LE PAIN ET LE VIN
LE PAIN ET LE VIN
Pourquoi avoir choisi le pain et le vin ?
Le pain est, ce que le peuple demande avant les jeux. Le pain, symbole de la nourriture, est indispensable. On ne danse pas l’estomac vide. Et il faut entrer dans la danse pour comprendre ce qui se passe.
Tant pour le vin, est aussi le partage d’un plaisir commun aux dominés comme aux dominants, qui garantie la paix. L’ivresse nous permet de voir la réalité plus belle qu’elle ne l’est, à condition de l’oublier une fois la sobriété retrouvée.

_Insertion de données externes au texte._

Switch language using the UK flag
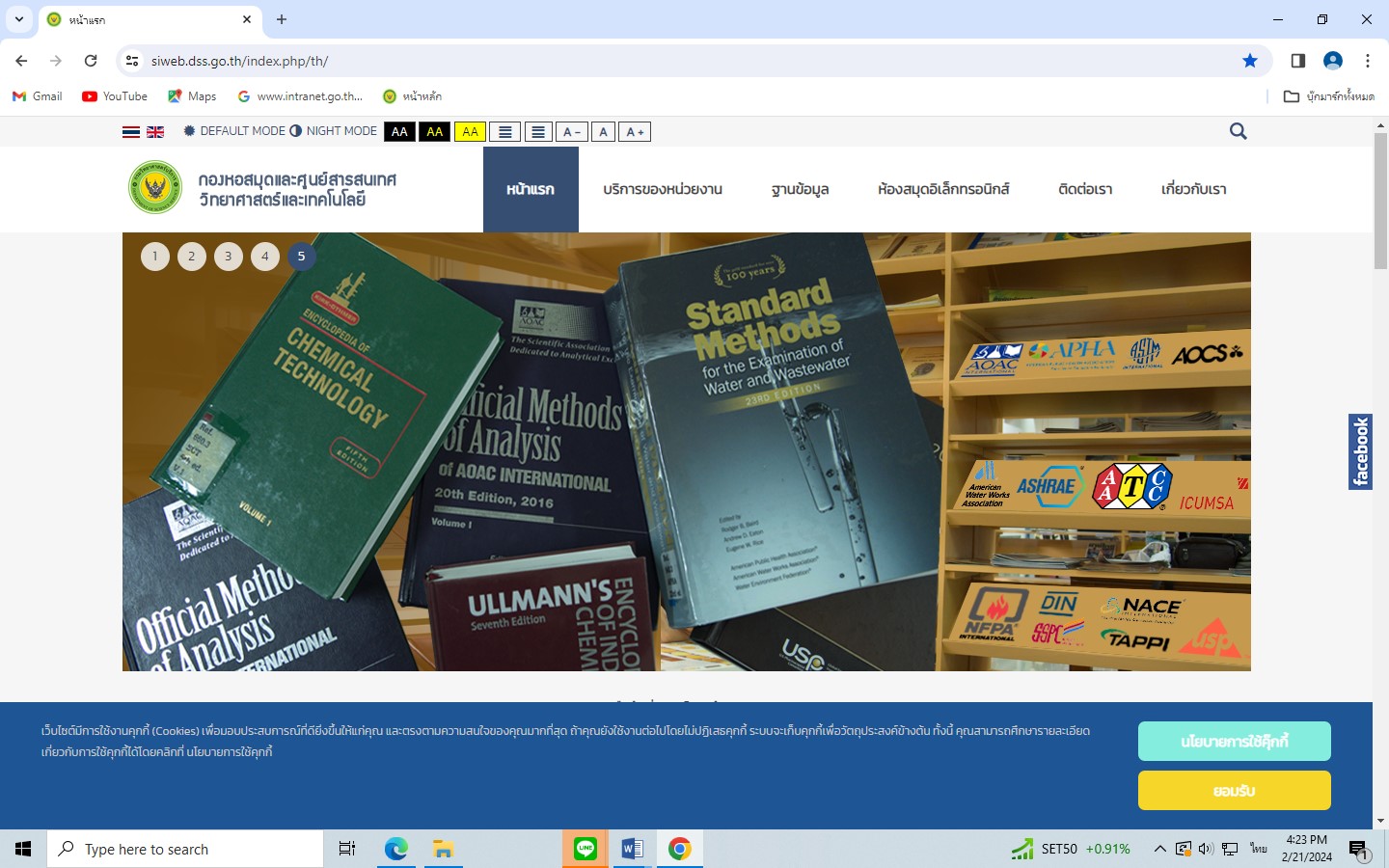This screenshot has height=868, width=1389. coord(155,132)
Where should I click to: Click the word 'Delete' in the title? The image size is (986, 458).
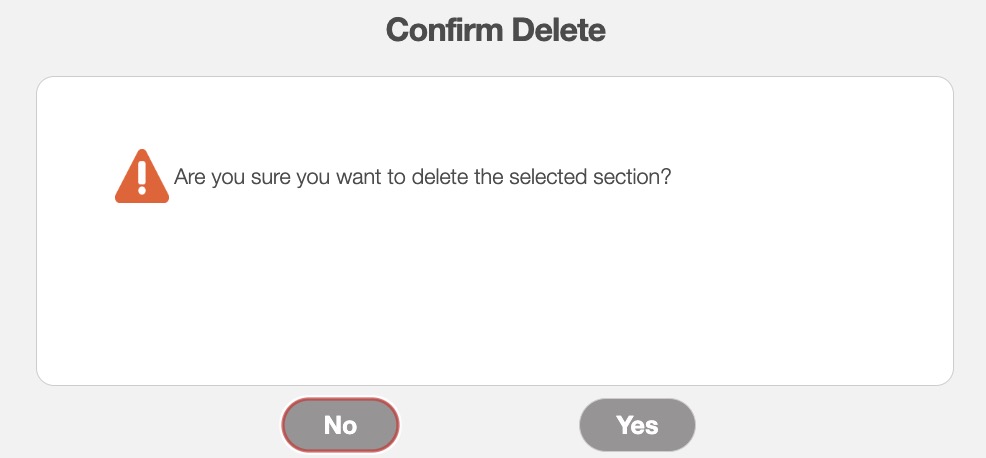[558, 30]
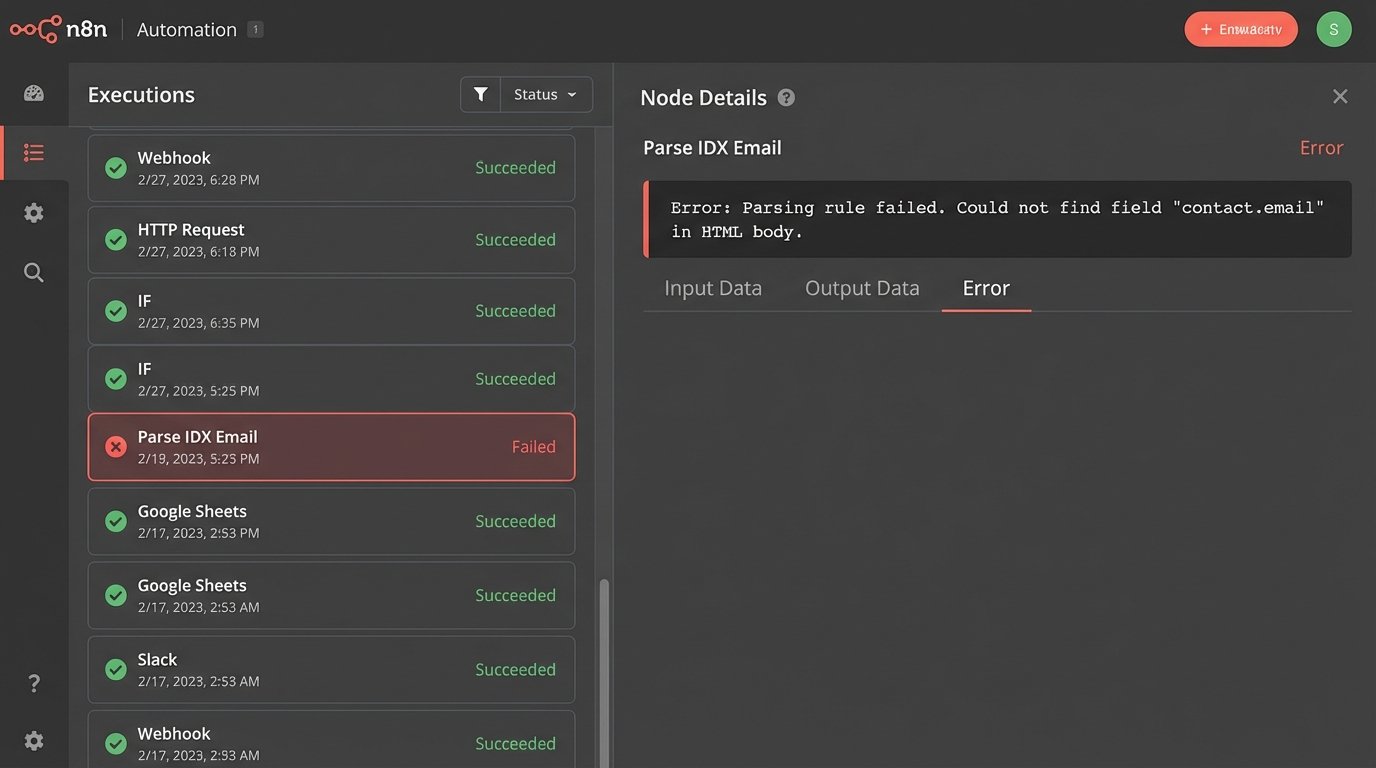The height and width of the screenshot is (768, 1376).
Task: Switch to the Output Data tab
Action: (861, 288)
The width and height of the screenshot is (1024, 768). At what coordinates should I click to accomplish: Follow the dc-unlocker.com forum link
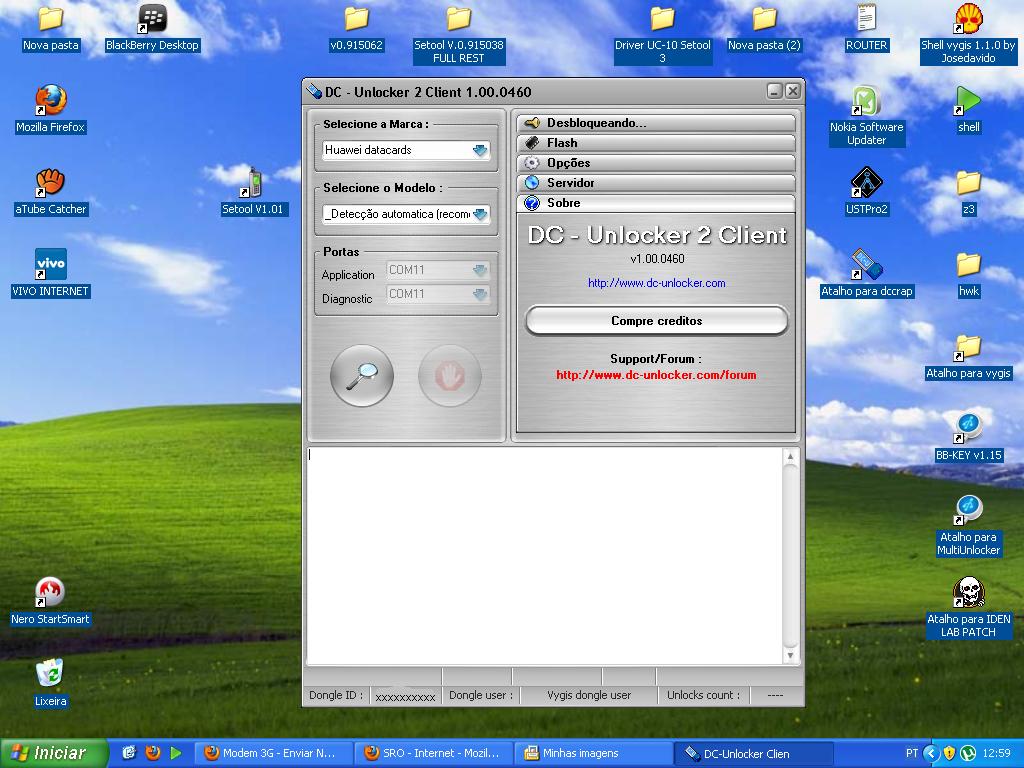(x=656, y=375)
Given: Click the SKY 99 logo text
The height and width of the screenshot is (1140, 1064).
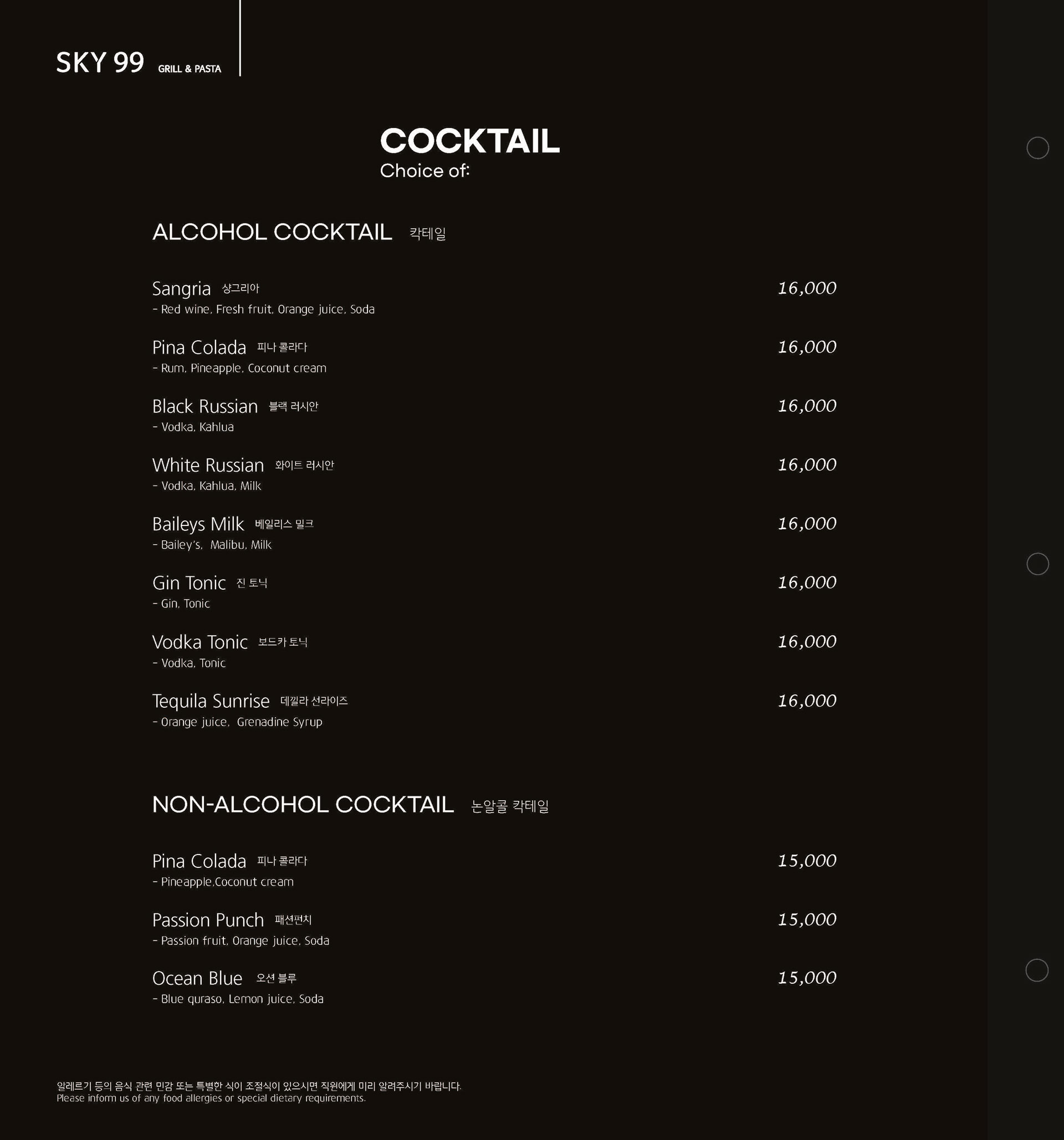Looking at the screenshot, I should pyautogui.click(x=100, y=63).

Dans la Grèce antique l’épis de blé et sa transformation en pain avaient une place importante dans les Mystères d’Éleusis fondés sur le Mythe de Perséphone. La fille de Zeus et de Déméter fut enlevée par Pluton, le dieu du troisième Monde, le monde des morts. Le combat de sa mère Démèter, déesse de la Terre nourricière, pour récupérer sa fille symbolise la Mort et la renaissance de la Nature. Zeus, a décidé que Perséphone passerait six mois en enfer (durant l’hiver) et six mois avec sa mère (durant l’été). La prise de conscience du temps cyclique des saisons et du Mythe de la réincarnation, donnaient un sens à la vie de ces gens là. Le vin était honoré par Dionysos, le Dieu de la fête, du partage et de l’élévation de l’âme et de l’esprit au dessus des contingences de la vie quotidienne. Un autre aspect de la philosophie pratique qui maintient encore le peuple grec joyeux et courageux dans les pires épreuves.
Le pain et le vin nous offrent un parfume d’offrande. Cette offrande est un sacrifice. La suspension de notre égoïsme pour un petit instant, la conversion du regard vers l’ « autre », ou l’ « Autre » nous est délicatement suggérée...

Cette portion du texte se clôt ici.